Telecoms investment pivots from 5G buildouts to fiber and AI
After a multi-year 5G splurge, telecoms investment is normalizing as operators chase returns, push fiber deeper, and tap cloud and AI for efficiency. Public funding and policy—from the U.S. BEAD program to Europe’s Gigabit Infrastructure Act—are reshaping where capital flows next.
Telecoms investment enters a new chapter
In the Telecoms sector, Telecom operators are moving from peak buildouts to disciplined allocation, marking a new phase in the sector’s investment cycle. After heavy 5G radio deployments and spectrum outlays in the late 2010s and early 2020s, carriers are increasingly targeting software-driven capacity upgrades, fiber densification, and monetization of existing assets. The capex-to-sales ratios that swelled during the 5G rush are easing across mature markets as boards push for better return on invested capital and stronger free cash flow.
Industry observers note that capital is gravitating toward projects with clearer payback—enterprise services, fixed broadband, and network automation—rather than blanket coverage expansions. Operators in the U.S. and Europe have guided capex lower for 2024–2025 as major coverage milestones are met, while Asian incumbents continue densification at a measured pace. The long-range outlook still anticipates heavy spending on next-gen core upgrades and fiber, with more than half of global mobile connections expected to be on 5G by 2030, according to GSMA’s Mobile Economy research.

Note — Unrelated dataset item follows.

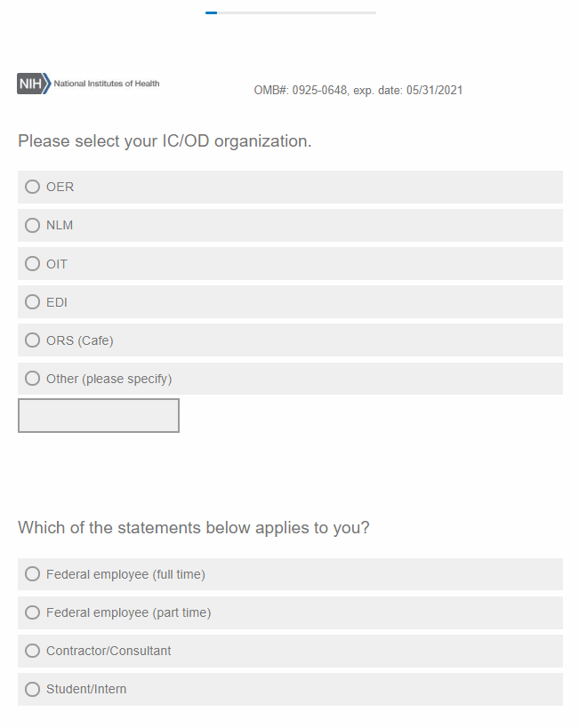The width and height of the screenshot is (579, 728).
Task: Click the 'Other (please specify)' label text
Action: pos(109,379)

5G spending pivots from coverage to cash flow
The initial 5G cycle was defined by macro-radio rollouts, spectrum auctions, and device adoption. That phase is giving way to investments in standalone (SA) core networks, network slicing, and edge capabilities designed to unlock enterprise revenue. While consumer ARPU uplift has been modest, operators are prioritizing industrial use cases, private 5G, and ultra-reliable low-latency services to improve returns from earlier outlays.
On the demand side, 5G connections continue to scale—well beyond a billion subscriptions—and are forecast to account for the majority of mobile traffic later this decade. Momentum has shifted to optimizing capacity and energy use, with selective site densification and software features replacing the broad-brush coverage spending of recent years. These trends are reflected in updated traffic and subscription projections in the latest Ericsson Mobility Report, which tracks the evolution from buildout to monetization across regions.